Task instructions: Reproduce every line of the listing below with no changes.

[BEGIN Exercise input]

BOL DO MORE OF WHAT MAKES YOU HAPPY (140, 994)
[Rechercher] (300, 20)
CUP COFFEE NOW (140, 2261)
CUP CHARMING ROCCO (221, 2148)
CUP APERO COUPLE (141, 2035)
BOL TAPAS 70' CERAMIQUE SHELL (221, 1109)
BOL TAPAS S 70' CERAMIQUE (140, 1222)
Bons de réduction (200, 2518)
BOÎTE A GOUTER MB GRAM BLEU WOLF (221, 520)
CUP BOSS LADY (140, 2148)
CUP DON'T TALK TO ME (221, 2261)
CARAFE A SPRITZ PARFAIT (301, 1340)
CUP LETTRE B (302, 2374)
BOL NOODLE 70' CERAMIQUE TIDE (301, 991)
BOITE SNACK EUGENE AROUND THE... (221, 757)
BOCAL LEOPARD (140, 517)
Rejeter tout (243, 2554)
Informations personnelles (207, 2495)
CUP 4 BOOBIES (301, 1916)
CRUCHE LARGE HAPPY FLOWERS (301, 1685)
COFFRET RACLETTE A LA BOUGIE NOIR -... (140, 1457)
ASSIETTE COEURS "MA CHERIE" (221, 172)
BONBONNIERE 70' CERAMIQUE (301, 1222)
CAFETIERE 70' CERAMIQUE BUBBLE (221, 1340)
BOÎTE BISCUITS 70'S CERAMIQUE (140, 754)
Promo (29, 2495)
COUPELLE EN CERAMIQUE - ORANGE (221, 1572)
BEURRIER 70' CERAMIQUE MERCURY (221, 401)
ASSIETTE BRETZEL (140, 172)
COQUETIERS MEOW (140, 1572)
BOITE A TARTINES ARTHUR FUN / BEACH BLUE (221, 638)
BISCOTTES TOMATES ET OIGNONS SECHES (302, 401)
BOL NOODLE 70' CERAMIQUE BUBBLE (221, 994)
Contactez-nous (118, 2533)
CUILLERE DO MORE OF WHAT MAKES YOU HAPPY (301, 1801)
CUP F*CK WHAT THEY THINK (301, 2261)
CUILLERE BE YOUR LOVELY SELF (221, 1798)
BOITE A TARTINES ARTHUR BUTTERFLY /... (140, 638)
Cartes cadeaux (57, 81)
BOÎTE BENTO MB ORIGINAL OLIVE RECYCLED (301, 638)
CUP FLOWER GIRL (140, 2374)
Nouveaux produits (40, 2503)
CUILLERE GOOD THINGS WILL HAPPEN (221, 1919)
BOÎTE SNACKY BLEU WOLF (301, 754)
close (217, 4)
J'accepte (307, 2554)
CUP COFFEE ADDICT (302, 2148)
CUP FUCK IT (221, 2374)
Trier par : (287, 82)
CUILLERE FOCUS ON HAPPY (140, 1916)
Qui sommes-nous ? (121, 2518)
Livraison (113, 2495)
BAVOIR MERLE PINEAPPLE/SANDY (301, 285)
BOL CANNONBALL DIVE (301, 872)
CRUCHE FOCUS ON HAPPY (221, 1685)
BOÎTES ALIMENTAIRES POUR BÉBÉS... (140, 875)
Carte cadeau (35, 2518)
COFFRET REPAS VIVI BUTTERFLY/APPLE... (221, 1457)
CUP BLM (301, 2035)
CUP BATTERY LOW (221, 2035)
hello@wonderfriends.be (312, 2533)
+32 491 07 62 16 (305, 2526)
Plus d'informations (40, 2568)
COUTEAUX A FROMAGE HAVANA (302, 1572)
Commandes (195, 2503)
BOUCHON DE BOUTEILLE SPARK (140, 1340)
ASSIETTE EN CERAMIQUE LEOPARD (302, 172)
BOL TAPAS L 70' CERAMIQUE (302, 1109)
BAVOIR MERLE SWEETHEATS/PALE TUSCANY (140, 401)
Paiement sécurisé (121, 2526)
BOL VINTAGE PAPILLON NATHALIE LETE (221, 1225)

[END Exercise input]

Written response:
BOL DO MORE OF WHAT MAKES YOU HAPPY (140, 994)
[Rechercher] (300, 20)
CUP COFFEE NOW (140, 2261)
CUP CHARMING ROCCO (221, 2148)
CUP APERO COUPLE (141, 2035)
BOL TAPAS 70' CERAMIQUE SHELL (221, 1109)
BOL TAPAS S 70' CERAMIQUE (140, 1222)
Bons de réduction (200, 2518)
BOÎTE A GOUTER MB GRAM BLEU WOLF (221, 520)
CUP BOSS LADY (140, 2148)
CUP DON'T TALK TO ME (221, 2261)
CARAFE A SPRITZ PARFAIT (301, 1340)
CUP LETTRE B (302, 2374)
BOL NOODLE 70' CERAMIQUE TIDE (301, 991)
BOITE SNACK EUGENE AROUND THE... (221, 757)
BOCAL LEOPARD (140, 517)
Rejeter tout (243, 2554)
Informations personnelles (207, 2495)
CUP 4 BOOBIES (301, 1916)
CRUCHE LARGE HAPPY FLOWERS (301, 1685)
COFFRET RACLETTE A LA BOUGIE NOIR -... (140, 1457)
ASSIETTE COEURS "MA CHERIE" (221, 172)
BONBONNIERE 70' CERAMIQUE (301, 1222)
CAFETIERE 70' CERAMIQUE BUBBLE (221, 1340)
BOÎTE BISCUITS 70'S CERAMIQUE (140, 754)
Promo (29, 2495)
COUPELLE EN CERAMIQUE - ORANGE (221, 1572)
BEURRIER 70' CERAMIQUE MERCURY (221, 401)
ASSIETTE BRETZEL (140, 172)
COQUETIERS MEOW (140, 1572)
BOITE A TARTINES ARTHUR FUN / BEACH BLUE (221, 638)
BISCOTTES TOMATES ET OIGNONS SECHES (302, 401)
BOL NOODLE 70' CERAMIQUE BUBBLE (221, 994)
Contactez-nous (118, 2533)
CUILLERE DO MORE OF WHAT MAKES YOU HAPPY (301, 1801)
CUP F*CK WHAT THEY THINK (301, 2261)
CUILLERE BE YOUR LOVELY SELF (221, 1798)
BOITE A TARTINES ARTHUR BUTTERFLY /... (140, 638)
Cartes cadeaux (57, 81)
BOÎTE BENTO MB ORIGINAL OLIVE RECYCLED (301, 638)
CUP FLOWER GIRL (140, 2374)
Nouveaux produits (40, 2503)
CUILLERE GOOD THINGS WILL HAPPEN (221, 1919)
BOÎTE SNACKY BLEU WOLF (301, 754)
close (217, 4)
J'accepte (307, 2554)
CUP COFFEE ADDICT (302, 2148)
CUP FUCK IT (221, 2374)
Trier par : (287, 82)
CUILLERE FOCUS ON HAPPY (140, 1916)
Qui sommes-nous ? (121, 2518)
Livraison (113, 2495)
BAVOIR MERLE PINEAPPLE/SANDY (301, 285)
BOL CANNONBALL DIVE (301, 872)
CRUCHE FOCUS ON HAPPY (221, 1685)
BOÎTES ALIMENTAIRES POUR BÉBÉS... (140, 875)
Carte cadeau (35, 2518)
COFFRET REPAS VIVI BUTTERFLY/APPLE... (221, 1457)
CUP BLM (301, 2035)
CUP BATTERY LOW (221, 2035)
hello@wonderfriends.be (312, 2533)
+32 491 07 62 16 (305, 2526)
Plus d'informations (40, 2568)
COUTEAUX A FROMAGE HAVANA (302, 1572)
Commandes (195, 2503)
BOUCHON DE BOUTEILLE SPARK (140, 1340)
ASSIETTE EN CERAMIQUE LEOPARD (302, 172)
BOL TAPAS L 70' CERAMIQUE (302, 1109)
BAVOIR MERLE SWEETHEATS/PALE TUSCANY (140, 401)
Paiement sécurisé (121, 2526)
BOL VINTAGE PAPILLON NATHALIE LETE (221, 1225)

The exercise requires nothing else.